U.S. Supreme Court holds ADEA applies to governmental entities, regardless of the size (i.e., under 20 employees)
Mount Lemmon Fire District v Guido, et al., 17-587 (U.S. November 6, 2018).
Firefighters sued the District asserting it violated the Age Discrimination in Employment Act. The parties disputed the language of the ADEA. The Fire District responded that it was too small to qualify as an “employer” under the ADEA, which provides: “The term ‘employer’ means a person engaged in an industry affecting commerce who has twenty or more employees . . . . The term also means (1) any agent of such a person, and (2) a State or political subdivision of a State . . . .” 29 U. S. C. §630(b). The firefighters asserted that the “also means” language creates a separate category of employers regardless of size.
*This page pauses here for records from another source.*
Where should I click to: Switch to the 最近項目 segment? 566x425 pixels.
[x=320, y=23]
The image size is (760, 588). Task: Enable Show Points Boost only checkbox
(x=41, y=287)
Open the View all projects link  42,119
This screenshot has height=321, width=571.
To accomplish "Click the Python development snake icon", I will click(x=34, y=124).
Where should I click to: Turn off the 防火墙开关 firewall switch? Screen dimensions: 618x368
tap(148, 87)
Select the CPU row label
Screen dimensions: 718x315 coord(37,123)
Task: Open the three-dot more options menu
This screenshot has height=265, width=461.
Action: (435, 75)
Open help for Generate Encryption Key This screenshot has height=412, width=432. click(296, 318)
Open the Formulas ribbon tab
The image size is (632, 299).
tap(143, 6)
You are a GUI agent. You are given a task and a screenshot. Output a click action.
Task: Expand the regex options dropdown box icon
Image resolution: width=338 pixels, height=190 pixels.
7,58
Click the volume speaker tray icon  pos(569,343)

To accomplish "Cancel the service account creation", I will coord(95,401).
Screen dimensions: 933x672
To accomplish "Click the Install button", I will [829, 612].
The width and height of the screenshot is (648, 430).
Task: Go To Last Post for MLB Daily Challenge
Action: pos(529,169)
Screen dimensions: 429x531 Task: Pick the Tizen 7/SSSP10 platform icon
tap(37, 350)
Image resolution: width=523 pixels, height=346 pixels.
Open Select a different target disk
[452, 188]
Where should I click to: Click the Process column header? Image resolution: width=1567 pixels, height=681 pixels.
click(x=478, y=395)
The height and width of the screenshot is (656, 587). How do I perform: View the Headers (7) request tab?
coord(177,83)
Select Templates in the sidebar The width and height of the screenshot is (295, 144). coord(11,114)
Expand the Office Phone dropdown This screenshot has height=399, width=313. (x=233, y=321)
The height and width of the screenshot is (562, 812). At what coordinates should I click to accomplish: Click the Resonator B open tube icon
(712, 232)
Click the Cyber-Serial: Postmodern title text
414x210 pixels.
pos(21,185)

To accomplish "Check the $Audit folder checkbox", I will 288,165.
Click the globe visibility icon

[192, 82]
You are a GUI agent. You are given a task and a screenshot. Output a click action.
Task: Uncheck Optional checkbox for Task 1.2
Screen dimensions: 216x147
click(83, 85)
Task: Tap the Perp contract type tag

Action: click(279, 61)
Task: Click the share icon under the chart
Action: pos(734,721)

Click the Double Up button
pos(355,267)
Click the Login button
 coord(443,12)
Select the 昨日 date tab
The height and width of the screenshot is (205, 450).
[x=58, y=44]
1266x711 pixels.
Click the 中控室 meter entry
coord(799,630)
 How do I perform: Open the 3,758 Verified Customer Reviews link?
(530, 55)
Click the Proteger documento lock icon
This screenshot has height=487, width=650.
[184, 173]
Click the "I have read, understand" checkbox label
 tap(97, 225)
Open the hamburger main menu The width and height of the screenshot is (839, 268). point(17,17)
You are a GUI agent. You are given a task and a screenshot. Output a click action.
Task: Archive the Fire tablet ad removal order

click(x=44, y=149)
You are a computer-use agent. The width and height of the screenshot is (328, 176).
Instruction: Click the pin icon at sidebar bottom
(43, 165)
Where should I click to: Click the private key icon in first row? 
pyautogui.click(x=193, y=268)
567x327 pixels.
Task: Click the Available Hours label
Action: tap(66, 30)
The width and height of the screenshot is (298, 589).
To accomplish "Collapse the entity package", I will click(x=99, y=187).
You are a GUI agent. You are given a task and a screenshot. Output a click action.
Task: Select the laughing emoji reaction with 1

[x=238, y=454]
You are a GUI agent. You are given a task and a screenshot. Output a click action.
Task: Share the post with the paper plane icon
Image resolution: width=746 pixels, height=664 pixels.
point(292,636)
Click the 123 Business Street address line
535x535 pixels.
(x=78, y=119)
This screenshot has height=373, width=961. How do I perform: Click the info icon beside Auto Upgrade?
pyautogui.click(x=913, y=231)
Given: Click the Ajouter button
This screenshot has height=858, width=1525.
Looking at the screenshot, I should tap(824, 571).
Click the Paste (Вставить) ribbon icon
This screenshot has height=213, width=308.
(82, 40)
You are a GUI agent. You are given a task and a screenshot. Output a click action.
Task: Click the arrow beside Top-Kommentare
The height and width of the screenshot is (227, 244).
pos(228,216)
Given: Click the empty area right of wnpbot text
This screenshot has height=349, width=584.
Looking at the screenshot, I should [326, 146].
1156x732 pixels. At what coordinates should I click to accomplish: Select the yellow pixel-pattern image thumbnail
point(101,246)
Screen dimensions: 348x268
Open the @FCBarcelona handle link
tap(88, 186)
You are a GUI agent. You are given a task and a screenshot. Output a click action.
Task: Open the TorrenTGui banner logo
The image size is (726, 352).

After a detailed analysis of the history and wording in the ADEA and comparing the language to Title VII, the Court held the ADEA applies to political subdivisions of the state regardless of the number of employees. The ordinary meaning of “also means” is additive rather than clarifying. Furthermore, the text of §630(b) pairs States and their political subdivisions with agents — a discrete category that, beyond doubt, carries no numerical limitation. The Court acknowledged reading the ADEA as written to apply to states and political subdivisions regardless of size gives the ADEA a broader reach than Title VII. But this disparity is a consequence of the different language Congress chose to employ.
If you would like to read this opinion, click here. GINSBURG, J., delivered the opinion of the Court, in which all other justices joined, except KAVANAUGH, J., who took no part in the consideration or decision of the case.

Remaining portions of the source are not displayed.